While SACODEYL might not be the most transparent project title, it has the significant benefit of being free to access and providing online guidance on how to use it.

Corpus Search

Visit the four websites below and consider which you might find most useful for your teaching, research or studies:

http://corpus.byu.edu/bnc/

http://sacodeyl.inf.um.es/sacodeyl-search2/

http://www.uclouvain.be/en-cecl-icle.html

http://www.univie.ac.at/voice/

What can we do with a corpus?

Questions corpora can answer – quantitative analysis

Though corpus linguistics has come to be seen as a domain of applied linguistics in its own right, it will be useful for our purposes to view it also as a methodology through which various domains of applied linguistics can be investigated, e.g. grammar, lexis, discourse, pragmatics, SLA (second language acquisition). Corpora are most often associated with quantitative research as frequency information can be generated with striking ease. The most basic kinds of frequency question we can ask are:

What are the most frequent words in our corpus, i.e. rank order?
How many instances of a given word are there in the corpus, i.e. raw frequency?
What percentage of the total number of tokens in the corpus does the raw frequency represent, i.e. relative frequency?
What are the most frequent collocations of a given word in our corpus?
What are the most frequent phrases of a given length (e.g. 2-word phrases, 3-word phrases, 4-word phrases and so on)?
What are the most frequent grammatical structures in our corpus?

Each of these questions may be applied with a more specific focus, but we will take word frequency as an example:

What are the most frequent words used in a given component of the corpus, e.g. academic or business or technical English?
What are the most frequent words used by a particular demographic group of people, e.g. women, people under 30, people of a given social class or from a given region?
What are the most frequent words used in a particular kind of text, e.g. scientific articles?
What are the most frequent words in a given genre, e.g. self-descriptions on internet dating sites?

These questions do not exhaust the possibilities, but give some idea of the range of questions which can be asked of a corpus. It is crucial to note, however, that the kind of question which can be investigated depends on the composition of the corpus and the information wh...

- - - -

Exercises to complete →
(a) In the corpus linguistics passage, what term names the number of instances of a given word in the corpus?
(b) Print everything in the corpus linguistics passage from "What are the most frequent words used in a given" down to "internet dating sites?".

Supplied material →
- - - -

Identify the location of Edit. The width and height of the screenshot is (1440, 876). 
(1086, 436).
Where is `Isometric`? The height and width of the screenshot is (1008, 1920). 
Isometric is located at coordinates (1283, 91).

- - - -

Expected results →
(a) Raw frequency.

(b)
What are the most frequent words used in a given component of the corpus, e.g. academic or business or technical English?
What are the most frequent words used by a particular demographic group of people, e.g. women, people under 30, people of a given social class or from a given region?
What are the most frequent words used in a particular kind of text, e.g. scientific articles?
What are the most frequent words in a given genre, e.g. self-descriptions on internet dating sites?